Glycosaminoglycan functionalization of mechanically and topologically defined collagen I matrices

Abstract

Collagen I and glycosaminoglycans (GAGs) are major components of the extracellular matrix in mammals and widely used for in vitro cell culture matrices. While composition, network microstructure and mechanics of these matrices sensitively determine cell fate, they are hard to adjust independently during matrix reconstitution. We report on a sequential preparation procedure of collagen I matrices, which allows a defined adjustment of network topology and mechanics in combination with GAG functionalization.
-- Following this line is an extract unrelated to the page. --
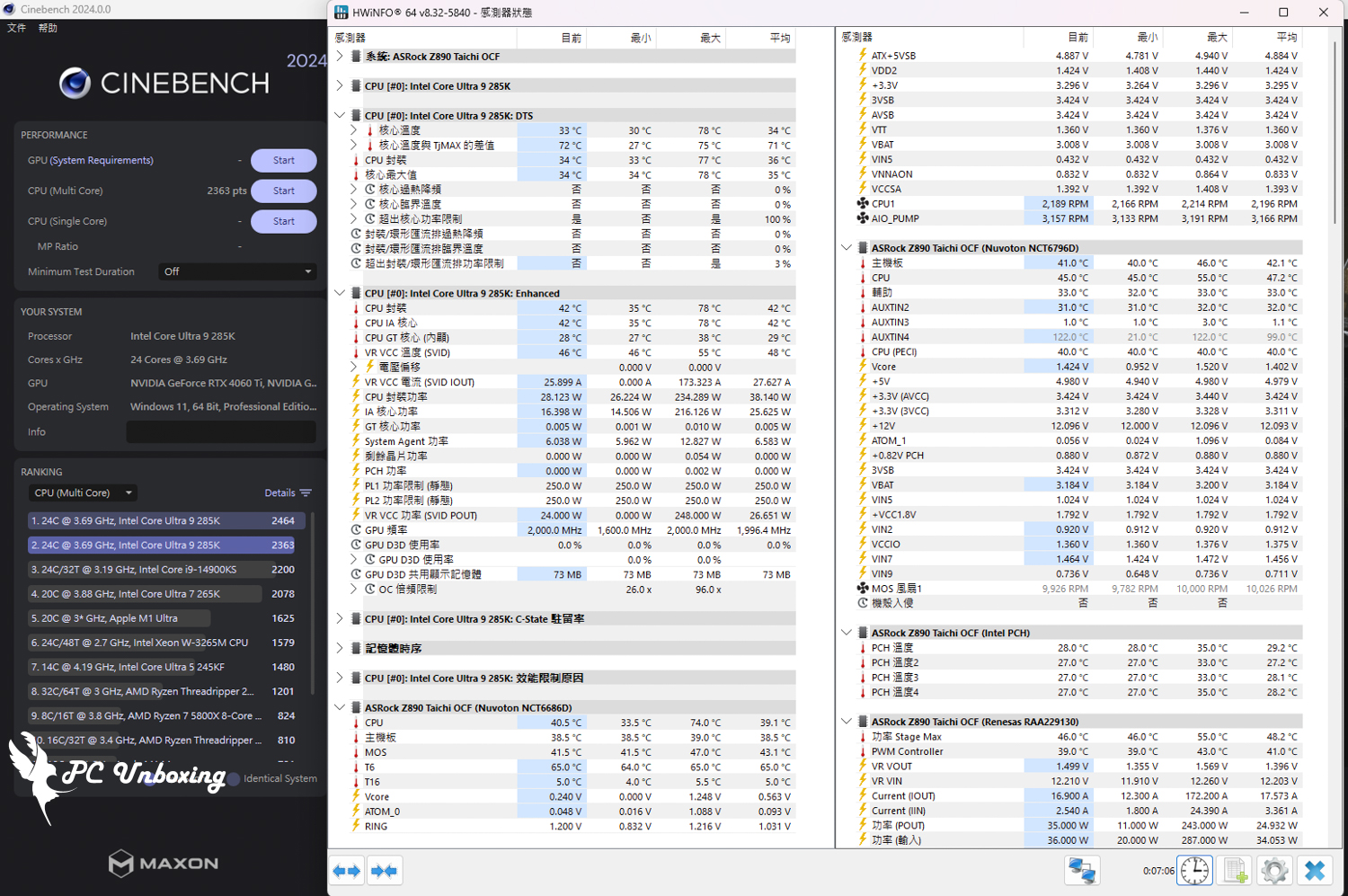The image size is (1348, 896).
Task: Click the expand columns arrows icon
Action: (347, 871)
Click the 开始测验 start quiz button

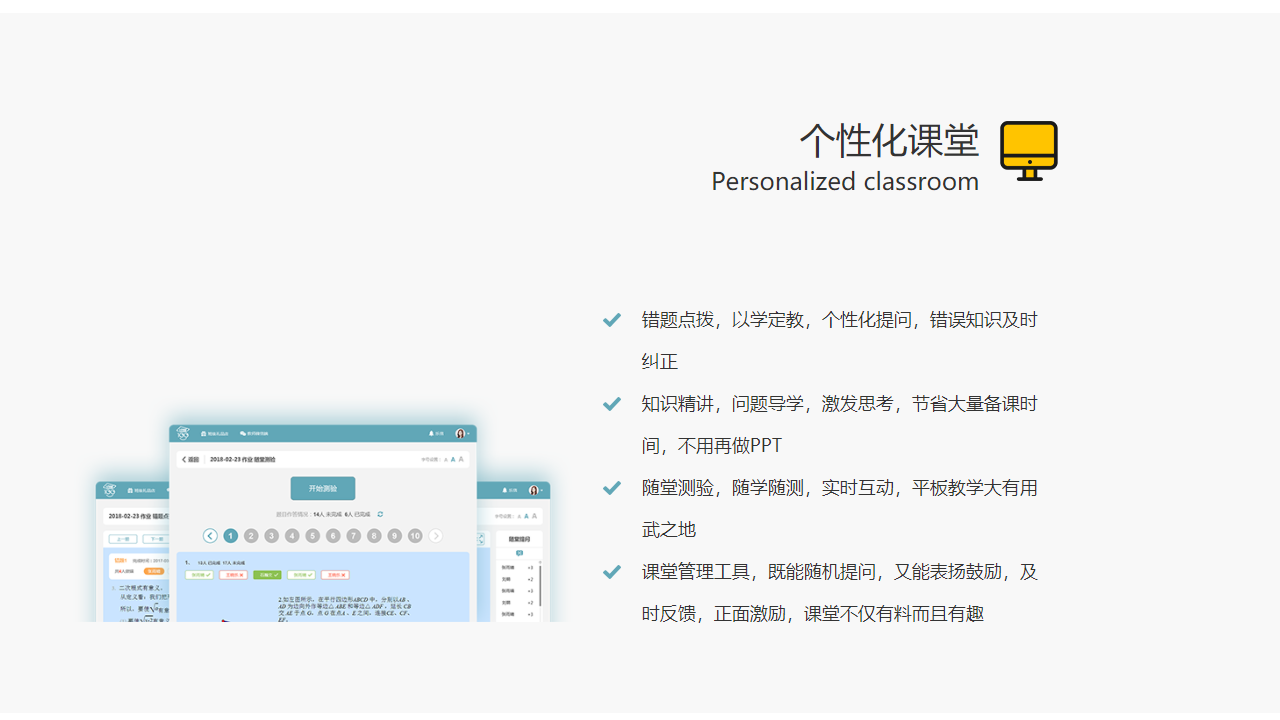[x=323, y=488]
Collagen I solution concentrations of 1.5 to 7 mg ml⁻¹ allowed to vary topology (pore size) and elasticity of resulting networks with Young's moduli of 5 to 220 Pa. Zero-length crosslinking using carbodiimide chemistry increased Young's modulus 3 to 5 times without changing network topology. An optional covalent binding of hyaluronan and synthetically sulfated hyaluronan to the preformed matrices led to topologically unaffected networks with a stable functionalization with ∼30 μg GAG per mg collagen. While sulfated GAGs were stably attached to collagen I networks via physisorption or covalent binding at neutral and acidic conditions, non-sulfated hyaluronan required acidic conditions and covalent binding for stable attachment. In conclusion, this approach provides options to independently adjust biophysical and biochemical parameters of collagen I networks for in vitro studies.